Exercise aim » Scan the material that follows. Copy every line containing the word "panel".

Material for this task »
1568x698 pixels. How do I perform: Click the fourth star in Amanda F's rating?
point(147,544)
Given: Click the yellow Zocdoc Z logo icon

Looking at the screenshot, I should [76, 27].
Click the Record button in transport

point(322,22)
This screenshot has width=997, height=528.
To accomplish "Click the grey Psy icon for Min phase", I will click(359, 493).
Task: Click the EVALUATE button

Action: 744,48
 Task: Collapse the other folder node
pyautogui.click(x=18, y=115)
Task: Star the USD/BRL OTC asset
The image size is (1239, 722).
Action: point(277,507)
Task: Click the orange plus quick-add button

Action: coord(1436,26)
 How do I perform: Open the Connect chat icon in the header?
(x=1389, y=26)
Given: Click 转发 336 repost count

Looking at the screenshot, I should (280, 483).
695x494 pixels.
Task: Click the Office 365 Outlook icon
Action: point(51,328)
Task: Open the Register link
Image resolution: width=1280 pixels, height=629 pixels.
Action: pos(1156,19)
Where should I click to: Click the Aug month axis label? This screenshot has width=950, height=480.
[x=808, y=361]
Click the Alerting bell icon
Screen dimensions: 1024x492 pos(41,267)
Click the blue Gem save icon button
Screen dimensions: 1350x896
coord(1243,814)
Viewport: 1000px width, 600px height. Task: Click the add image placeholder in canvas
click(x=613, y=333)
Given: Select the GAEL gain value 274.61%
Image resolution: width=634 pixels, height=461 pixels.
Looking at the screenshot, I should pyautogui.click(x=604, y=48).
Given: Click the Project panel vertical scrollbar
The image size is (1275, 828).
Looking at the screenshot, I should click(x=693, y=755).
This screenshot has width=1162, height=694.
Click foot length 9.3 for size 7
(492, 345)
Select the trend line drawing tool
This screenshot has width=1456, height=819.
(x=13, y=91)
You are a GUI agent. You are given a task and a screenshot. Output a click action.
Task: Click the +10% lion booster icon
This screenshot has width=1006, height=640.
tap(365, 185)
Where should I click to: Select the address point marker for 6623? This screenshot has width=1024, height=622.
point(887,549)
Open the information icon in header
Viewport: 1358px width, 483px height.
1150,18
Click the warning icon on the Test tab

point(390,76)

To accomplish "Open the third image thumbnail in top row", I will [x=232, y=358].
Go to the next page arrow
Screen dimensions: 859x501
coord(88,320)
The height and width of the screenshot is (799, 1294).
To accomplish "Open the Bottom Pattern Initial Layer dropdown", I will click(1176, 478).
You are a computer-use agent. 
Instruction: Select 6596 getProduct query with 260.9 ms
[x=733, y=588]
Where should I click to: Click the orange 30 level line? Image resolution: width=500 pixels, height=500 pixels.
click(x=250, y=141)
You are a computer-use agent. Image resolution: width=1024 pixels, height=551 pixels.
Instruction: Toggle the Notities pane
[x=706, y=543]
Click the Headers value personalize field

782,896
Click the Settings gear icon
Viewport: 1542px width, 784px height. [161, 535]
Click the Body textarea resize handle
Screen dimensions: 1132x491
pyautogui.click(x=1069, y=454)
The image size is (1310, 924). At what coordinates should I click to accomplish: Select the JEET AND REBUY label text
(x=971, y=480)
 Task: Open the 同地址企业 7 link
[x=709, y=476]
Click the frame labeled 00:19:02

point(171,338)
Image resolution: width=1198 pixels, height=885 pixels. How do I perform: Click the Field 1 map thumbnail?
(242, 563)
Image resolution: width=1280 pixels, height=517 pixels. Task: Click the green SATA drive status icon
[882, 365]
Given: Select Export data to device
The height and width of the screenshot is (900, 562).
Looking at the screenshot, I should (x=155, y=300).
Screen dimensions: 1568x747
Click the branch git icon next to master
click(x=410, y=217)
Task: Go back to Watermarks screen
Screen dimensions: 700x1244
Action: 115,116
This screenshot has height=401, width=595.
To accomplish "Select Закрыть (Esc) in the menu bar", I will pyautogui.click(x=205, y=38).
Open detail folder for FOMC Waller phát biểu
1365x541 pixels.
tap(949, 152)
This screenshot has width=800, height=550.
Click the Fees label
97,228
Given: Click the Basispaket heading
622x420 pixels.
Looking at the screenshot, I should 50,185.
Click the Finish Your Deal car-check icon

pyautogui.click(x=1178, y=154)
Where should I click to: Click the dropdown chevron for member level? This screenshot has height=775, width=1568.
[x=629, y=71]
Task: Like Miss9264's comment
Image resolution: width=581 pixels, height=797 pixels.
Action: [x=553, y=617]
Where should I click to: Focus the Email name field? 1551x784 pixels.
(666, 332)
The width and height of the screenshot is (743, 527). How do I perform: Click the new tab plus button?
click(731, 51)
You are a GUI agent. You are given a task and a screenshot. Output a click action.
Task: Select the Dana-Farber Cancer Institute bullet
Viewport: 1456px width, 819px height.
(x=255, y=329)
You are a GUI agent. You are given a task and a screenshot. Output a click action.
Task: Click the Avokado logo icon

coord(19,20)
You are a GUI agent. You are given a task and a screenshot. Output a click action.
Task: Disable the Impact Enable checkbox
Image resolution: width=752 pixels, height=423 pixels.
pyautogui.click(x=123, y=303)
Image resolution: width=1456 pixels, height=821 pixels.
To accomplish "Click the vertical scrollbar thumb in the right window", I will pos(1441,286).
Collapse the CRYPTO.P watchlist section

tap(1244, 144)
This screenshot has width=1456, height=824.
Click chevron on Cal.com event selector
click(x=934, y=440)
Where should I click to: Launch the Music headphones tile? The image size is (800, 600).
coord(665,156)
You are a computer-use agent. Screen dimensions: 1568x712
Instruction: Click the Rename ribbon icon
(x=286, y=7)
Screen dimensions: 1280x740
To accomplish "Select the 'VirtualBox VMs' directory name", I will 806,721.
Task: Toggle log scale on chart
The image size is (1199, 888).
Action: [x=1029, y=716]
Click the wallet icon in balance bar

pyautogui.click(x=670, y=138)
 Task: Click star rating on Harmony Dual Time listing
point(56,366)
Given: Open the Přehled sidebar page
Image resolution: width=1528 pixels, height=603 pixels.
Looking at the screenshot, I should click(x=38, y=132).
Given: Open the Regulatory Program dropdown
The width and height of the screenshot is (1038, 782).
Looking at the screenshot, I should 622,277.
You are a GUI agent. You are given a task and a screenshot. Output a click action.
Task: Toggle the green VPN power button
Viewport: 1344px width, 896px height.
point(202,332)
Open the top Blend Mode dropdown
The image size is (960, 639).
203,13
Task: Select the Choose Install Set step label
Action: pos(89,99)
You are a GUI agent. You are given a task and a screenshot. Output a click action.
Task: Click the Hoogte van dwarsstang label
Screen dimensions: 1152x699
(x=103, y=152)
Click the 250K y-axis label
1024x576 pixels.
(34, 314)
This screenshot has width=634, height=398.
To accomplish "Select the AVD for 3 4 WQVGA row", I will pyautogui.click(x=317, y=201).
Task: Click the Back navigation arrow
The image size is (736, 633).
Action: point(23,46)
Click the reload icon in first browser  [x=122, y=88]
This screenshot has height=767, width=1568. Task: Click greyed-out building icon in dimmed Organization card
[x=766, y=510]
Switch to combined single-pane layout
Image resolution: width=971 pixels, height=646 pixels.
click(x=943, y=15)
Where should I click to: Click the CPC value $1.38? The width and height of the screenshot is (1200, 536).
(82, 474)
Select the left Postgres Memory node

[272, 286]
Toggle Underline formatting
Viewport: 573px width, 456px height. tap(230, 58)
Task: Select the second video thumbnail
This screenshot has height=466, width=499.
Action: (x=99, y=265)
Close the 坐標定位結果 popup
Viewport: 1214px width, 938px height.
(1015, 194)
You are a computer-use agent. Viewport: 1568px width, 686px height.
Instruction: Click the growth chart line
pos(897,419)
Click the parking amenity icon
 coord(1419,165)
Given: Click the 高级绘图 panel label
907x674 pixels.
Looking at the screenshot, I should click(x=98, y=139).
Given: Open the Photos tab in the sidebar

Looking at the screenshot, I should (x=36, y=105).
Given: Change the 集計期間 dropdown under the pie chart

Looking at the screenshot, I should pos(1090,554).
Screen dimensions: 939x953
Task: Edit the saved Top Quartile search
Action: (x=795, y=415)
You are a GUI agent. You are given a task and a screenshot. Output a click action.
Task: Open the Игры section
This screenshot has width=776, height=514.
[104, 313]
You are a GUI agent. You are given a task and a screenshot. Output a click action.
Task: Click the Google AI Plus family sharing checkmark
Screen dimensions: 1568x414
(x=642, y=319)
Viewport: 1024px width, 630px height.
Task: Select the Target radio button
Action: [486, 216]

Solution for this problem »
Given: Click the Project panel vertical scrollbar
Given: Click the 高级绘图 panel label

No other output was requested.